My husband, the kind, handsome, wonderful man he is, definitely marches to the beat of a different drummer. A very different drummer. A drummer who can be annoying at times due to being so unaware of and forgetful of obvious things, yet still feel thoroughly convinced that he knows so much about everything. Especially health, driving laws, and child-rearing. About once every week or so, he shocks me with some bizarre question or statement. I thought I’d list the 10 examples that come to mind–ALL 100% TRUE.
1) Using a seatbelt is dangerous. Also carseats are dangerous for children. (We have children. He abides by the law, but that doesn’t make me feel much better about either of these statements.)
2) Driving the speed limit on the freeway can be dangerous. Sometimes you have to go faster to be safe.

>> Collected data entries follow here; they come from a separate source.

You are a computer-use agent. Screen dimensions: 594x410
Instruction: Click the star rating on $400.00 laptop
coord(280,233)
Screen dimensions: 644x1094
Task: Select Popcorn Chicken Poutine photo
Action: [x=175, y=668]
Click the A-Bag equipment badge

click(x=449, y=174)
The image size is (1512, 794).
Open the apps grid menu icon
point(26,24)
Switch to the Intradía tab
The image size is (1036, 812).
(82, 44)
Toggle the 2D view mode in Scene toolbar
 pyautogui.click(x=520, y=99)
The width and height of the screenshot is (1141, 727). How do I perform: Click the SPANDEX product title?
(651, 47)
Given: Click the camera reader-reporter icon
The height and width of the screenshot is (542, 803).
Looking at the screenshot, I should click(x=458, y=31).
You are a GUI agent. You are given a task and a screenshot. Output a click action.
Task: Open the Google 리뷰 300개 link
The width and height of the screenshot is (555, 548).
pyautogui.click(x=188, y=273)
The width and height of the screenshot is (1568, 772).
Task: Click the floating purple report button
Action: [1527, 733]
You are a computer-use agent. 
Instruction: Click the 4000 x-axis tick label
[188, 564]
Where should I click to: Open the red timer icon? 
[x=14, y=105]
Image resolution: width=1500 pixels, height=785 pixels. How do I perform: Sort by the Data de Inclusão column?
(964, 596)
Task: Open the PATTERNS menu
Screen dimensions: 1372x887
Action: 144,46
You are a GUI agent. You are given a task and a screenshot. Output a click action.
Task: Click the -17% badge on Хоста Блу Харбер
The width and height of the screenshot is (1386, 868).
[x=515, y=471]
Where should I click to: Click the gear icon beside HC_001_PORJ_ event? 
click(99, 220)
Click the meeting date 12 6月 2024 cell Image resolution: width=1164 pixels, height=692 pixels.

3) What’s my mother’s area code? (As in, his mother’s area code.)
4) Do you spell our son’s name with a “c” or “k” at the end?
5) How old are you? (As in, how old am I. He has known me almost 11 years.)
6) How many years have we been married? (He would probably be at least two years off if he guessed.)
7) Who is Angelina Jolie? (He rattled off this question in 2005 when she’d been very famous for many years. Also he works in the movie industry and was about to begin working on “Mr. and Mrs. Smith” when he asked this question.)
8 ) You know the Airborne you gave me to stop my cold? I think it infected my kidneys.
9) I can’t apply for another job yet. I still haven’t gotten a response from the last one I applied for 2 weeks ago. (This helps explain why he was unemployed for a very long time during our early married years.)
10) It won’t be hard to have a 3rd child. You’ll be fine. (Of course, as he works 9am to 11pm-ish most days.)